Marina Rupp und Pia Bergold fanden heraus, dass die Quote der leiblichen Mütter, die in den ersten Lebensjahren zu Hause blieben, im zweiten und dritten Lebensjahr deutlich abnimmt (Rupp & Bergold 2009). Dabei wird eine egalitäre Aufgabenteilung in der Familie durch die rechtliche Lage homosexueller Eltern kaum begünstigt. Zumindest eine Mutter oder ein Vater in einer Regenbogenfamilien ist als nicht-leiblicher Elternteil oft auch der rechtlose Elternteil. Sie oder er erhält den Status eines sozialen Elternteils, der in relevanten gesellschaftlichen und gesundheitlichen Bereichen nicht gleichberechtigt ist (Steffen & Jansen 2006).
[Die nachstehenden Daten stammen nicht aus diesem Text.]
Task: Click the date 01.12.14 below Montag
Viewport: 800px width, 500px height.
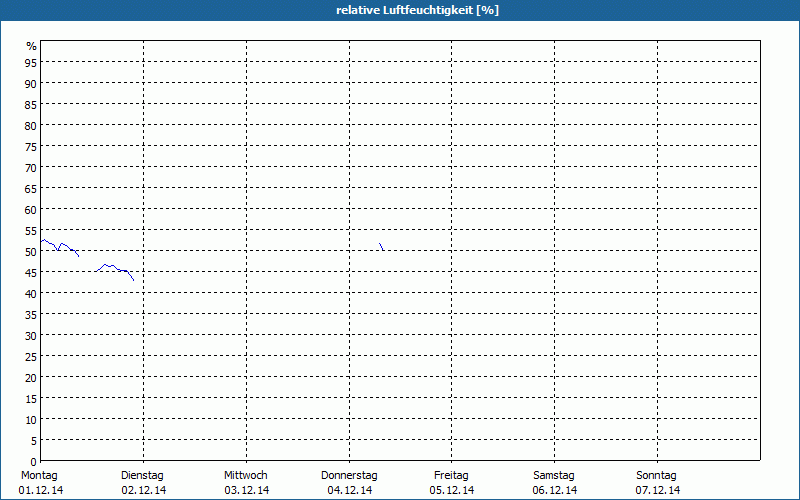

Vermutlich ist die Paarzufriedenheit nach der Geburt eines Kindes in gleichgeschlechtlichen Beziehungen höher als in gegengeschlechtlichen Partnerschaften, da sich weniger Konflikte über die Verteilung unbezahlter Arbeit ergeben: »Ein heterosexueller Mann kann Vater werden und Erziehung und Haushalt der Frau überlassen. Ein homosexueller Vater kann das nicht. In Familien mit homosexuellen Eltern spielt das Geschlecht keine Rolle, wenn es darum geht, wer die Brötchen verdient und wer sie schmiert. […] Nicht das Geschlecht bestimmt, sondern die Präferenzen der Eltern entscheiden darüber, wer bei homosexuellen Eltern was macht.« (Rauchfleisch 2001).

 

Umverteilung tut Not

 

Die Geburt eines Kindes hat aber auch auf die Arbeitsteilung gleichgeschlechtlicher Eltern durchaus einen Einfluss, auch wenn kaum von »Traditionalisierung der Beziehungen« gesprochen werden kann, da geschlechtliche Traditionen hier keine Rolle spielen. Dennoch: Ein Partner wird nach der Geburt auch in einer Regenbogenfamilie beruflich zurückstecken müssen, ebenso wie in nichtehelichen Lebenspartnerschaften, in Patchworkfamilien und in allen anderen Familienformen, in denen Fürsorge übernommen wird (für einen Überblick zu Familienformen vgl. Wonneberger & Stelzig-Willutzki 2017). Mit fehlenden Kita-Plätzen, zu starren Öffnungszeiten der Betreuungseinrichtungen, einer geringen Akzeptanz und kaum Karrieremöglichkeiten von Teilzeitbeschäftigung sowie kaum flexiblen Arbeitszeiten haben alle Eltern zu kämpfen, unabhängig vom Geschlecht. Selbst bei einer niedrigen Vollzeit-Erwerbstätigkeit beider Elternteile brauchen Familien eine verlässlichere und qualitativ bessere Infrastruktur für ihre Kinder als die, die sie heute meist vorfinden, wenn die »Traditionalisierungsfalle« entschärft werden soll.

Daher geht es generell um eine größere Umverteilung von bezahlter und unbezahlter Zeit, nicht nur zwischen Männer und Frauen, sondern zwischen allen Menschen, die Eltern werden. Neue Wege der Anerkennung, Aufwertung und Bezahlung wie auch der gesellschaftlichen Organisation von Fürsorgearbeit werden gebraucht. Nur dann können Eltern auch in Bezug auf die familiale Aufgabenverteilung als das moderne Paar aus dem Kreißsaal kommen, als das sie hineingegangen sind – ganz gleich, in welcher Familienform sie leben.